“Help us to help you” was the message when the RHA delivered a petition to Downing Street last week (18 June) calling on the prime minister and chancellor to sign off on a £150m HGV driver training fund in next month’s emergency budget.Faced with a driver shortage of more than 45,000 drivers – and conscious that 35,000 more are estimated to retire within the next two years – the RHA believes the situation is deteriorating fast.

Its chief executive Richard Burnett said: “The RHA represents UK hauliers who, between them, operate over 100,000 heavy goods vehicles.
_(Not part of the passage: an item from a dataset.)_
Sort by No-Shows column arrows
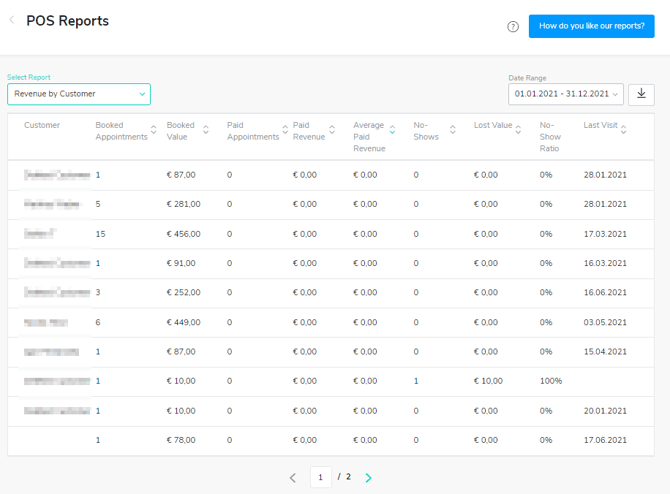The image size is (670, 494). (452, 130)
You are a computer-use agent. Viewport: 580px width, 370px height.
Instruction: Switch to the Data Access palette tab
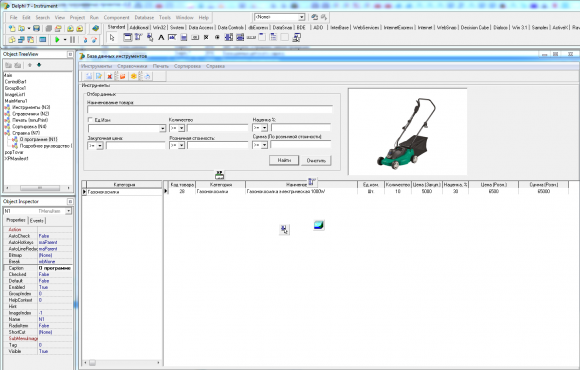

“We are now facing an unprecedented and critical shortage of qualified truck drivers. Current retirement levels and low levels of new entrants to the industry are creating a perfect storm.

burnett downing street

Richard Burnett delivers the petition to No.10

“The cost of training to be a truck driver is very high – typically some £3,000. This is a serious barrier for individuals wishing to train up.”

Lesley O’Brien, director at Bradford-based Freightlink Europe and part of the delegation, employs 25 drivers and said the phone had not stopped ringing in recent months as the UK economic situation had continued to recover.

“Finding good drivers is difficult. We had a tie-up with our local army centre but that’s drying up now too. We’ve trained up staff to drive artics but that’s then left us short at 7.5t level. At the moment we can’t fulfil demand,” she said.

Steve Bowles, director of Roy Bowles Transport near Heathrow, told MT he had just taken on a 72-year old driver such was the paucity of candidates. “We have about 40 drivers and have been operating around 10% under our ideal headcount for some time.

“The introduction of Driver CPC has meant we no longer see the casuals we previously relied on. If we got this fund we could look at doing more training with a partner to begin tackling this,” said Bowles.

  • The push came as research commissioned by MAN amongst 1,000 people aged 16 to 30, found just 3.4% had been advised to follow a career in road transport while in education. When asked if a careers advisor had ever suggested driving a truck for a living, 88% replied no.